DAO x NFT: A community with warmth and resonance

A combination of DAO and NFT brings an evolution of the governance model. Most of the DAO currently vote and govern by holding ERC-20 tokens, but with this mechanism, governance participants would have to become investors, governance may even be controlled by speculators. Therefore, some DAO choose to vote with NFT, so that each member can enjoy fairer governance rights. At the specific application level, in the past two years, many new DAOs have focused on NFT collection and investment, and cultivated and expanded the value domain of NFT through community power. In addition, as some high-priced NFT is not friendly to individual investors, many fragmented bidding DAO have emerged. In this type of DAO, members have the right to jointly decide the NFT artwork to be invested in, and can split, borrow, curate the purchased NFT, or pledge it on other DeFi platforms.

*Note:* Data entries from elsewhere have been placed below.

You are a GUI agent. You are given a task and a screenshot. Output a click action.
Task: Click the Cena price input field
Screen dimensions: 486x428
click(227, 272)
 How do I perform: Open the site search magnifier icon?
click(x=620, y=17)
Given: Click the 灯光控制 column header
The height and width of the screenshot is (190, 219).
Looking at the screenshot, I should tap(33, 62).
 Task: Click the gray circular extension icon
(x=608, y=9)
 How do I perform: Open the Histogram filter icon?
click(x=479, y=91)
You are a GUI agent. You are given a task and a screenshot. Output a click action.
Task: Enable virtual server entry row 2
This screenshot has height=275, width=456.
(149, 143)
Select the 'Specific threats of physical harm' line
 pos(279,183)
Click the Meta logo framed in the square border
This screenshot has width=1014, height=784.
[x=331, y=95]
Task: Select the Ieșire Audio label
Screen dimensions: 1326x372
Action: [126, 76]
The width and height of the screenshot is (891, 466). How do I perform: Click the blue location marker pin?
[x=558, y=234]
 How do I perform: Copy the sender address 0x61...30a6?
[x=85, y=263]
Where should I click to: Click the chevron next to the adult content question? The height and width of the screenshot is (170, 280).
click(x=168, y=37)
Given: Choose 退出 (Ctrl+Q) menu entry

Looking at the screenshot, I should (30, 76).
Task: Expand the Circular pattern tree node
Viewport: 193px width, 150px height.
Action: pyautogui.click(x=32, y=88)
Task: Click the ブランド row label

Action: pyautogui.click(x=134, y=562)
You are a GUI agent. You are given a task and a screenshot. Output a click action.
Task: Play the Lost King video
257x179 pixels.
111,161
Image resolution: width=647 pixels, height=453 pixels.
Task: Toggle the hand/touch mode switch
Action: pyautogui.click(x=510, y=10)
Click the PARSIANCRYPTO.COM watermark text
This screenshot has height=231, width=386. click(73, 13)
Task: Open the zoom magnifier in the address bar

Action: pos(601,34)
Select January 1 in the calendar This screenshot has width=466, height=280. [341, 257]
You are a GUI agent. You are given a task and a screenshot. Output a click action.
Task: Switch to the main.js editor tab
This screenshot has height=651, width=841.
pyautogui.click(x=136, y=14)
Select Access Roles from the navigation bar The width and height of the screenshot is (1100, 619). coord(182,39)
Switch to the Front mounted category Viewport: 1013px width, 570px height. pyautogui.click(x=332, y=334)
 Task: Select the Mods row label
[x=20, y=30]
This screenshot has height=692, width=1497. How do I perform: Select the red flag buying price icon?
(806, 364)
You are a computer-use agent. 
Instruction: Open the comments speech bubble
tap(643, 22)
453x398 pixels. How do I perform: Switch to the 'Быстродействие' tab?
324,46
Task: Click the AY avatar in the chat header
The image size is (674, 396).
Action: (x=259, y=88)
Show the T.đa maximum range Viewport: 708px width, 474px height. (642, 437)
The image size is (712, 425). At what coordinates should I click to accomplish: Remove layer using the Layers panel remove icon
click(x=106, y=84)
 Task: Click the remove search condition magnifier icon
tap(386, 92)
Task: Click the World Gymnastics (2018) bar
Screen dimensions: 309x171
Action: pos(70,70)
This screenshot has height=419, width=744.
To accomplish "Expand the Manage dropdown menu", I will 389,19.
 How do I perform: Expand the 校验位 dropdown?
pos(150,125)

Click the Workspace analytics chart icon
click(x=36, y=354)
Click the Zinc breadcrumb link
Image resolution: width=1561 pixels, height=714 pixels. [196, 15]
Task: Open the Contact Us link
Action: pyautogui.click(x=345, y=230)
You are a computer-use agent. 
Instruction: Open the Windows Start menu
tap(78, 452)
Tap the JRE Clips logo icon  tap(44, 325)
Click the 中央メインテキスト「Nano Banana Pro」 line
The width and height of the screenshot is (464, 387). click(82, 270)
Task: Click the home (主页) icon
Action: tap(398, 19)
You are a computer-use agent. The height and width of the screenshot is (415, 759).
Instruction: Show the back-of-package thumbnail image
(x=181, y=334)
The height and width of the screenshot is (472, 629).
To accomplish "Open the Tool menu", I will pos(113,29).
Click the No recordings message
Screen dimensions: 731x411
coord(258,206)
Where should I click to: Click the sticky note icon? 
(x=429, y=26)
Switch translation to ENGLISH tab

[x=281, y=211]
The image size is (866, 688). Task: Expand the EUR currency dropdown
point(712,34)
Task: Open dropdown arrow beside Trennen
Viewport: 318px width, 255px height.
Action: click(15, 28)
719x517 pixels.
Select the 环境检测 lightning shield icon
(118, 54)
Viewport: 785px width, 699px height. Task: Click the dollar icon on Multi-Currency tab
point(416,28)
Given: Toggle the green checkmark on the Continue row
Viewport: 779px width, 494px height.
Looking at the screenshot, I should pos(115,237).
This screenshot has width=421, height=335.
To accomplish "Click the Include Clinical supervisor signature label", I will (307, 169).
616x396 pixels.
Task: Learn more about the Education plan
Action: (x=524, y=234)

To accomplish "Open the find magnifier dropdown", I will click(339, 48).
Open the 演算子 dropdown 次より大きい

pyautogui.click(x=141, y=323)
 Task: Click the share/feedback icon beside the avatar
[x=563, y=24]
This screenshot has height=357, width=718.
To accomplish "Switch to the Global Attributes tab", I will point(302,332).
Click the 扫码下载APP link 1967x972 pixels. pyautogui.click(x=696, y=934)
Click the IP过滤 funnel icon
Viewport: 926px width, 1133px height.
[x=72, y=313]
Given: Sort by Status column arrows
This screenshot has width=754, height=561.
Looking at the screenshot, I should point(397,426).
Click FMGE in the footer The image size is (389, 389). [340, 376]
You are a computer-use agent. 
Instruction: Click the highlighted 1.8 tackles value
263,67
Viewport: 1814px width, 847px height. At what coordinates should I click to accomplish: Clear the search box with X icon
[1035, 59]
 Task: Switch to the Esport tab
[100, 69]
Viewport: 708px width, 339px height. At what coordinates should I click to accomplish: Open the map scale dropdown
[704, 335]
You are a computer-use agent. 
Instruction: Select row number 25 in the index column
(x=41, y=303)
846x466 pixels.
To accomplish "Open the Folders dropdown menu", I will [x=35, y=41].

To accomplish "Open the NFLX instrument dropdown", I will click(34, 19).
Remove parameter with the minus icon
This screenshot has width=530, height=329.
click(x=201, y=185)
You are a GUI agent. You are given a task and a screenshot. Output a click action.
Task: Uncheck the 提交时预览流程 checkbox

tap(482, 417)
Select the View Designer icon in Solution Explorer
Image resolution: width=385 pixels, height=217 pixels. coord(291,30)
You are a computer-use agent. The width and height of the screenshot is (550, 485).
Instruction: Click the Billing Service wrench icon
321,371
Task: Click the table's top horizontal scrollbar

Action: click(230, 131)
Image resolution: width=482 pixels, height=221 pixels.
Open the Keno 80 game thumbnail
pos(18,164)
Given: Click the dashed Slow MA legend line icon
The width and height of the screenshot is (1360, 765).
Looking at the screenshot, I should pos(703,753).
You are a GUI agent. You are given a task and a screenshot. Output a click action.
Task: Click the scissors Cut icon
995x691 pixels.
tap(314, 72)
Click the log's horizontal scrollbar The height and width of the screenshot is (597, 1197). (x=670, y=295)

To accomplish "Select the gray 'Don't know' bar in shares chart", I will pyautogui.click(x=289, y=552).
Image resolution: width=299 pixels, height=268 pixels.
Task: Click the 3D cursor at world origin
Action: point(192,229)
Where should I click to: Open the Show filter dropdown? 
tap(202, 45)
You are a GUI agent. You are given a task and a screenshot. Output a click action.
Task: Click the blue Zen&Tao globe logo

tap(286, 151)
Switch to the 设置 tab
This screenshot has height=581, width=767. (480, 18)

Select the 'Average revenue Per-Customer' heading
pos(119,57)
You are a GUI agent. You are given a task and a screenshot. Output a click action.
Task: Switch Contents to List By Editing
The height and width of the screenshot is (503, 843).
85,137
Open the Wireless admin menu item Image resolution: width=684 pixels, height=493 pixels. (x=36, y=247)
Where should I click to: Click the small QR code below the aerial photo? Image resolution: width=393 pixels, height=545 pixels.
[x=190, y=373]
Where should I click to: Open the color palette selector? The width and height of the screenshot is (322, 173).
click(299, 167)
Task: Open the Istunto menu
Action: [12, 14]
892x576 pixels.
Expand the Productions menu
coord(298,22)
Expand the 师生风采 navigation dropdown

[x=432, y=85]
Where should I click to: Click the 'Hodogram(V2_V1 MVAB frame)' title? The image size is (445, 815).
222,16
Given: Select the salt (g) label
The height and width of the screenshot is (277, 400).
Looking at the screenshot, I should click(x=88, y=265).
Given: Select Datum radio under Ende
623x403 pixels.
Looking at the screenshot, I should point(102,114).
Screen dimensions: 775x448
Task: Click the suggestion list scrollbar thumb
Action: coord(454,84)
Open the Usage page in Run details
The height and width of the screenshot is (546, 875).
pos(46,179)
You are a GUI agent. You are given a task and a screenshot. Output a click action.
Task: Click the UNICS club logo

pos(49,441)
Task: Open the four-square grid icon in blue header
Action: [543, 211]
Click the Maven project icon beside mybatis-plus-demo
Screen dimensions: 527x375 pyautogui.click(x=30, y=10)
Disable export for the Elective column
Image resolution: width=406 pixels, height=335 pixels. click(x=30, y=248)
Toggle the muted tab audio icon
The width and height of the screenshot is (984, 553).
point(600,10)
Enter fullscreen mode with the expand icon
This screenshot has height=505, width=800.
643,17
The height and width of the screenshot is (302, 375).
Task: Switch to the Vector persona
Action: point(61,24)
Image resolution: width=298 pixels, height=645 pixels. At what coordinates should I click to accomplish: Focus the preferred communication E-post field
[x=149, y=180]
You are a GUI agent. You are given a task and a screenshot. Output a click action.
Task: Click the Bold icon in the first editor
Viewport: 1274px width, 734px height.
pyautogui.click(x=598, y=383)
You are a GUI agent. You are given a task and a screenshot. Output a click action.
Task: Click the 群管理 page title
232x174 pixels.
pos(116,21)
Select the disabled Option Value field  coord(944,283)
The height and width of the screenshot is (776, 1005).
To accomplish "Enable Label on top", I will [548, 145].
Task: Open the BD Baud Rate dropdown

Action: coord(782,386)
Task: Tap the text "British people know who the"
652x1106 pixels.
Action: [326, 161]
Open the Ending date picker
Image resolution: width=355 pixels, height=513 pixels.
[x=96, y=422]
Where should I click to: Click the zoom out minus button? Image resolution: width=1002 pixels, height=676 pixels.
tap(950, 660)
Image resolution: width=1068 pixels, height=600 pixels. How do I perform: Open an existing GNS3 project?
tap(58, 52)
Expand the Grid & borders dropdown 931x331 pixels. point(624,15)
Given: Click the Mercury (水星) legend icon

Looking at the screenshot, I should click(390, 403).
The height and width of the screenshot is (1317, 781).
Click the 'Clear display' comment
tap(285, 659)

Participants of NFT projects are also interested in activities outside of the finance sector, so there is a rich DAO ecology in this field, creating a community with warmth and resonance. For example, in some NFT-based social DAO, people who purchase the same NFT collectables form a community with a specific identity, maximizing social capital.
In the summer of 2021, NFT avatars such as BAYC and CryptoPunk have repeatedly fetched sky-high prices, which is enough to see the strong appeal of the community. There are also content production and distribution platforms that are building creator economies through DAO. The fundamental model is that NFT is used to tokenize the ownership of digital content, forming a closed-loop of content-based production, investment, resale, and consumption and the crowd gathered around it forms a temporary DAO that collaborates on decentralized content production, and this loose, heterogeneous connection makes creation more dynamic.